*** TEXTE CHOISI ***

Alors que les candidats du second
tour de l’élection présidentielle de 2017 sont connus depuis quelques jours
désormais, il convient sans doute de s’interroger un peu sur un résultat qui, s’il
avait été prévu voire entretenu et espéré par les sondeurs et les journalistes
par anticipation d’un « front républicain » commode – au bénéfice de
qui, telle était l’inconnue –, n’en demeure pas moins un changement apparent du
fait de l’élimination des représentants des deux partis qui ont gouverné la
France successivement sous la Ve République, c’est-à-dire le Parti socialiste
et les Républicains – anciennement UMP et RPR/UDF.
S’il ne s’agit que d’un
changement de façade à mes yeux, c’est d’abord parce qu’Emmanuel Macron était
tout autant le candidat du Parti socialiste que Benoît Hamon, quoique promu par
une voie différente et plus occulte, et parce que le parti de Marine Le Pen,
que l’on parle du Front national ou d’un hypothétique Rassemblement bleu Marine
post-présidentielles plus large, tend de plus en plus à incarner la droite
républicaine telle qu’elle existait jadis, quand les Républicains, eux,
penchent de manière assez évidente au centre ou au centre-droit selon les cas,
le RPR ayant été absorbé par l’UDF et non l’inverse.

***

## [EXERCICES À FAIRE]
1 > Dans le listing, recopiez toutes les lignes depuis celle qui contient "Metodología (24, 960)" jusqu'à celle qui contient "Стилна рокля за коктейл (347, 589)" incluse, en décalant de 101 chaque coordonnée des réponses.
2 > Rédigez la suite du texte sur l'élection présidentielle de 2017.
Le texte et le listing proviennent de sources distinctes.

*** DONNÉES ENREGISTRÉES ***

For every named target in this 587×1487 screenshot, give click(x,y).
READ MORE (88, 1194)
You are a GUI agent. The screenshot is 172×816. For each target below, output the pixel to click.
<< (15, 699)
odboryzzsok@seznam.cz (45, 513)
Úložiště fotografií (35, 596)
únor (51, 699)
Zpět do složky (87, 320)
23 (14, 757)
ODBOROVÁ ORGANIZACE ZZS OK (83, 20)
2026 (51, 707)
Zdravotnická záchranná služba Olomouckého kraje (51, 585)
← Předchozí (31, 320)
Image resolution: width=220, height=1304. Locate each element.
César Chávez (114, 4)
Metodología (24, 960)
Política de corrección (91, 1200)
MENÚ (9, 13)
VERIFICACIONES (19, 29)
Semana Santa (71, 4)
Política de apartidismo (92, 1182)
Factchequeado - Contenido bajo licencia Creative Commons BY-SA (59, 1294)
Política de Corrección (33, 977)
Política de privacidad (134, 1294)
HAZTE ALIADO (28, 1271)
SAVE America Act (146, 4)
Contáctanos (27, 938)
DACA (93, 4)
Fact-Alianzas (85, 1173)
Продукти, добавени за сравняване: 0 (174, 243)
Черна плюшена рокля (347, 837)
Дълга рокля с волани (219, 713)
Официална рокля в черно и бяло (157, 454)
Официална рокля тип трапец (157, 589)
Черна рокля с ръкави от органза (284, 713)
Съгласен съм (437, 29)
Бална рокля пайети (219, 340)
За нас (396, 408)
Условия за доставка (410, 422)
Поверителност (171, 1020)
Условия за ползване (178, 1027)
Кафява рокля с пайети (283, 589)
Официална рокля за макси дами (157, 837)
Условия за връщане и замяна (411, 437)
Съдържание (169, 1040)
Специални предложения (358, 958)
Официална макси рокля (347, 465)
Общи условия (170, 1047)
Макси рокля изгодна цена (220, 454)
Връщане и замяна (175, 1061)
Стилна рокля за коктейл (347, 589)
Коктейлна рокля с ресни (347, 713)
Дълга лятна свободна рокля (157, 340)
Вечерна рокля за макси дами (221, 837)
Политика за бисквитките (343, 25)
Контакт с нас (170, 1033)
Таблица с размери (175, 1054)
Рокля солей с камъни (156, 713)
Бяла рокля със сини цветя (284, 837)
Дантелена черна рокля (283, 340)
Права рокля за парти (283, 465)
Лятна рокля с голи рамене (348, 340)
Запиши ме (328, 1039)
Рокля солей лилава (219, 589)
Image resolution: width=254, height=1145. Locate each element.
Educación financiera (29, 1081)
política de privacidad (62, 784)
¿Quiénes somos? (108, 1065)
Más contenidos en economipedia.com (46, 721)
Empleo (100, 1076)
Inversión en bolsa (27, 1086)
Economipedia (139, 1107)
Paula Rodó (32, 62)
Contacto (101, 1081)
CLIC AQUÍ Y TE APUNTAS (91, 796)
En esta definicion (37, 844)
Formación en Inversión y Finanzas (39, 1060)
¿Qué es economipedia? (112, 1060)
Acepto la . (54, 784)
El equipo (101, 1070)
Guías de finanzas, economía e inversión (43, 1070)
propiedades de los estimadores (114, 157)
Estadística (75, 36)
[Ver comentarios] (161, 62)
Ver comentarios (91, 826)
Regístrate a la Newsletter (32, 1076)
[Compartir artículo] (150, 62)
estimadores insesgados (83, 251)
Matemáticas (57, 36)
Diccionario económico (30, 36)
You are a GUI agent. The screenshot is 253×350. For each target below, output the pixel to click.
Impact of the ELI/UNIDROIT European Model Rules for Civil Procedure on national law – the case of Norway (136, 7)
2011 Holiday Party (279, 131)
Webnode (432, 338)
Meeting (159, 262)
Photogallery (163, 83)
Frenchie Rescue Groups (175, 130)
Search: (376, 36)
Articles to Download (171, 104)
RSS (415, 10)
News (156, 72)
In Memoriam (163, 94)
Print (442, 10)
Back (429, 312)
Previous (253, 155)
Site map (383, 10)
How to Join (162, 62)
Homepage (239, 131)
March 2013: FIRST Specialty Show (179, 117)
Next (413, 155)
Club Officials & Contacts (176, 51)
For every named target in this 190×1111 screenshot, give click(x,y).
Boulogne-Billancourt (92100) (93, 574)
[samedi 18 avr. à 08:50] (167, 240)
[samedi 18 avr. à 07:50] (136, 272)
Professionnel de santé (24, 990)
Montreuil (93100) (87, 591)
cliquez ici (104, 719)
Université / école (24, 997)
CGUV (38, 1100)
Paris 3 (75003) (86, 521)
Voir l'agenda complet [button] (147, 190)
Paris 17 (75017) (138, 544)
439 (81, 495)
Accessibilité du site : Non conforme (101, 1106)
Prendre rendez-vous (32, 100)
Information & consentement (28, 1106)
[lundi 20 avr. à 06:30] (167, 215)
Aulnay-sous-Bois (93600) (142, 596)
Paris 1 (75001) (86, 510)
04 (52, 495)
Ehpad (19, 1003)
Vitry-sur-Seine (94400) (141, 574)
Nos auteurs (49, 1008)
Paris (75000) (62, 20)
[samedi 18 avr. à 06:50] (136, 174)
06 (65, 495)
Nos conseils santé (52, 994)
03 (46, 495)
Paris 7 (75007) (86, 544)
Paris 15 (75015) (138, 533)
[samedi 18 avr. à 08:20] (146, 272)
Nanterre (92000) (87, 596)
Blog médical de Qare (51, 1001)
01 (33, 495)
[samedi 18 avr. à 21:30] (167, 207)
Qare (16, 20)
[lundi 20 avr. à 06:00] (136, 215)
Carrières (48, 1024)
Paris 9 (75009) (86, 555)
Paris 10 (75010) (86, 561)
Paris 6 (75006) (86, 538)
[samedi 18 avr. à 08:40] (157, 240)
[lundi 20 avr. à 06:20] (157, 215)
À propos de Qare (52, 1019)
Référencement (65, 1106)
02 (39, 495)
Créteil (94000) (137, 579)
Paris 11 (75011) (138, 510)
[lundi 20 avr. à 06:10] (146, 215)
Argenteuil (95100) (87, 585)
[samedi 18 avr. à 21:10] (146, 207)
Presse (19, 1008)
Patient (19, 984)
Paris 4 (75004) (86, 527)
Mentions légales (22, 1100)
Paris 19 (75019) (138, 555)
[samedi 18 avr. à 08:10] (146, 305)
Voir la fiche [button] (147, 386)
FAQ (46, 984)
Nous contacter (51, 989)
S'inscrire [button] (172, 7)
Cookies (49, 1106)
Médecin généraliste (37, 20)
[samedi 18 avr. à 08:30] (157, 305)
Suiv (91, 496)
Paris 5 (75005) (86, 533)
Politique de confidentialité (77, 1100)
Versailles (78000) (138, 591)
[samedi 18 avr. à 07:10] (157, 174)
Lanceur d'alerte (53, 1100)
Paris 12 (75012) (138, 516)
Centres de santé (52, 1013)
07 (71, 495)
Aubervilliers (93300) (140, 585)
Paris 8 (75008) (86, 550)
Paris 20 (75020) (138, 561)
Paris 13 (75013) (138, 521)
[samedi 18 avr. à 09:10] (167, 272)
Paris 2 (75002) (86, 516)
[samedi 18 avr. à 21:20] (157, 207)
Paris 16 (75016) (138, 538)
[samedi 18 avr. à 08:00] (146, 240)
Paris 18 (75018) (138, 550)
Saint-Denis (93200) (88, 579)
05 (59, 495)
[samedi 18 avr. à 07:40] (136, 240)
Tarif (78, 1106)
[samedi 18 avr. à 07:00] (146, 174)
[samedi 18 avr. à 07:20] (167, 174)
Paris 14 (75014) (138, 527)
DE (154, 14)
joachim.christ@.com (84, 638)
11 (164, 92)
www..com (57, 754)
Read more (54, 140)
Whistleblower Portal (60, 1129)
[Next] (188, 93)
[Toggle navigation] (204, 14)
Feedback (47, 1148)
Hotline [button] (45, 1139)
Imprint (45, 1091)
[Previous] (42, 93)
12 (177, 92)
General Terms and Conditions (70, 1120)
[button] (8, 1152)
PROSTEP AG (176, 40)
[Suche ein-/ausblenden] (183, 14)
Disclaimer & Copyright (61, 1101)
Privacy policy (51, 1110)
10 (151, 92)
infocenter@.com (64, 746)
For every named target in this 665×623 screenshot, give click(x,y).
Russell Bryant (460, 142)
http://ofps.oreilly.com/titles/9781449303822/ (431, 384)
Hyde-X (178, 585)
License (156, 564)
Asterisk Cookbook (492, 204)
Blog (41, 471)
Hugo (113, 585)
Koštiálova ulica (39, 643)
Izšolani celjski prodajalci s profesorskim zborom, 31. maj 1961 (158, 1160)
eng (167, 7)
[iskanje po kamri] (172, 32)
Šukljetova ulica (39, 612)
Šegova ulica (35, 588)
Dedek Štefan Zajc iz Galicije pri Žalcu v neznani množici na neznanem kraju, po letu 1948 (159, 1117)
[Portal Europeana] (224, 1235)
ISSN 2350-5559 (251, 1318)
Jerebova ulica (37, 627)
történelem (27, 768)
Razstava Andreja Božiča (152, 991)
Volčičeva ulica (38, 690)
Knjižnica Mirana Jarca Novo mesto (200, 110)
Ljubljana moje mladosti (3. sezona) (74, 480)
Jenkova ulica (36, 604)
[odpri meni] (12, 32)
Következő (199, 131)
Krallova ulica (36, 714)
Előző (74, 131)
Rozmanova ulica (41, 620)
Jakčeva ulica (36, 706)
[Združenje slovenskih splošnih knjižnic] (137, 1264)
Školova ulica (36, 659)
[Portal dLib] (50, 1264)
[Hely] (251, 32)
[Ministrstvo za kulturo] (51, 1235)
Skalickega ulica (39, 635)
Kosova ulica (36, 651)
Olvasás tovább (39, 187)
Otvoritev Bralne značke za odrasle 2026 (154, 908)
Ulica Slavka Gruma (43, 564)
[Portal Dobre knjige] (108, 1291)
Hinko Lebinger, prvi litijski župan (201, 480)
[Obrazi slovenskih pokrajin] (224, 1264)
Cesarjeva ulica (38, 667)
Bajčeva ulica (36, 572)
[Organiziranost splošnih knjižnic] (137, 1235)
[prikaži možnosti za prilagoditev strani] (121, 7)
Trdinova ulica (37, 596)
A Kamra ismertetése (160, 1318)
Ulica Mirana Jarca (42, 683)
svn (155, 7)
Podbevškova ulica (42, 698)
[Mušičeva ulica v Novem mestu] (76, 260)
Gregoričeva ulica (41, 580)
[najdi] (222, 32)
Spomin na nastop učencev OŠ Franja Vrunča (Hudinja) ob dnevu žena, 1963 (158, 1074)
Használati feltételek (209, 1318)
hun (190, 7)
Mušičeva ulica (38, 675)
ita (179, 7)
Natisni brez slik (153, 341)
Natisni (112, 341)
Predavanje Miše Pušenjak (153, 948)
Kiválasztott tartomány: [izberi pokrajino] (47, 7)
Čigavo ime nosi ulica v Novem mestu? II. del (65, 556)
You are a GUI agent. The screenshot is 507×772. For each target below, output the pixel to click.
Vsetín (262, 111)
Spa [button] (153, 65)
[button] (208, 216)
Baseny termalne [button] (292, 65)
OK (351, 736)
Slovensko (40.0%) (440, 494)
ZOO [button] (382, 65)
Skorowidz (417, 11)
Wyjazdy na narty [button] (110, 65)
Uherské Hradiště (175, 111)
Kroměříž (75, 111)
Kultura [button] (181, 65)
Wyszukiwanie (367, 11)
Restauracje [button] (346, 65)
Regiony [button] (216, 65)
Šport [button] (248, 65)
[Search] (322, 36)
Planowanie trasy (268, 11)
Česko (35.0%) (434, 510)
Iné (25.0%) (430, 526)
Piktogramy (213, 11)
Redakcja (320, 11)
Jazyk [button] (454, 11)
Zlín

***

## [RÉSULTATS]
1 >
Metodología (125, 1061)
Política de corrección (192, 1301)
MENÚ (110, 114)
VERIFICACIONES (120, 130)
Semana Santa (172, 105)
Política de apartidismo (193, 1283)
Factchequeado - Contenido bajo licencia Creative Commons BY-SA (160, 1395)
Política de Corrección (134, 1078)
Política de privacidad (235, 1395)
HAZTE ALIADO (129, 1372)
SAVE America Act (247, 105)
Contáctanos (128, 1039)
DACA (194, 105)
Fact-Alianzas (186, 1274)
Продукти, добавени за сравняване: 0 (275, 344)
Черна плюшена рокля (448, 938)
Дълга рокля с волани (320, 814)
Официална рокля в черно и бяло (258, 555)
Официална рокля тип трапец (258, 690)
Черна рокля с ръкави от органза (385, 814)
Съгласен съм (538, 130)
Бална рокля пайети (320, 441)
За нас (497, 509)
Условия за доставка (511, 523)
Поверителност (272, 1121)
Условия за ползване (279, 1128)
Кафява рокля с пайети (384, 690)
Официална рокля за макси дами (258, 938)
Условия за връщане и замяна (512, 538)
Съдържание (270, 1141)
Специални предложения (459, 1059)
Официална макси рокля (448, 566)
Общи условия (271, 1148)
Макси рокля изгодна цена (321, 555)
Връщане и замяна (276, 1162)
Стилна рокля за коктейл (448, 690)

2 >
S’il doit y avoir un véritable
bouleversement politique à l’occasion de cette élection présidentielle, c’est
bien plutôt par un jeu de recomposition qui n’est en vérité qu’une
clarification assez nécessaire : en ne soutenant pas Benoît Hamon, toute
une frange du Parti socialiste a soutenu Macron ne serait-ce que par un silence
significatif dans le meilleur des cas ; en appelant à voter pour le même
Macron au second tour de l’élection, presque tous les représentants historiques
des Républicains, de François Fillon à Alain Juppé en passant par Nicolas
Sarkozy, ont prouvé que l’opposition entre centre-gauche et centre-droit n’avait
bel et bien été que du cinéma pendant des années. Au vain spectacle d’illusionniste
de l’opposition gauche-droite, simulacre advenant sous le regard bienveillant de
l’Union européenne aux commandes, doit succéder une confrontation plus vive car
plus réelle entre les tenants de la mondialisation d’un côté, et ceux des états
nations de l’autre, à cela s’ajoutant une mise en question des élites
politiques et de leur rôle.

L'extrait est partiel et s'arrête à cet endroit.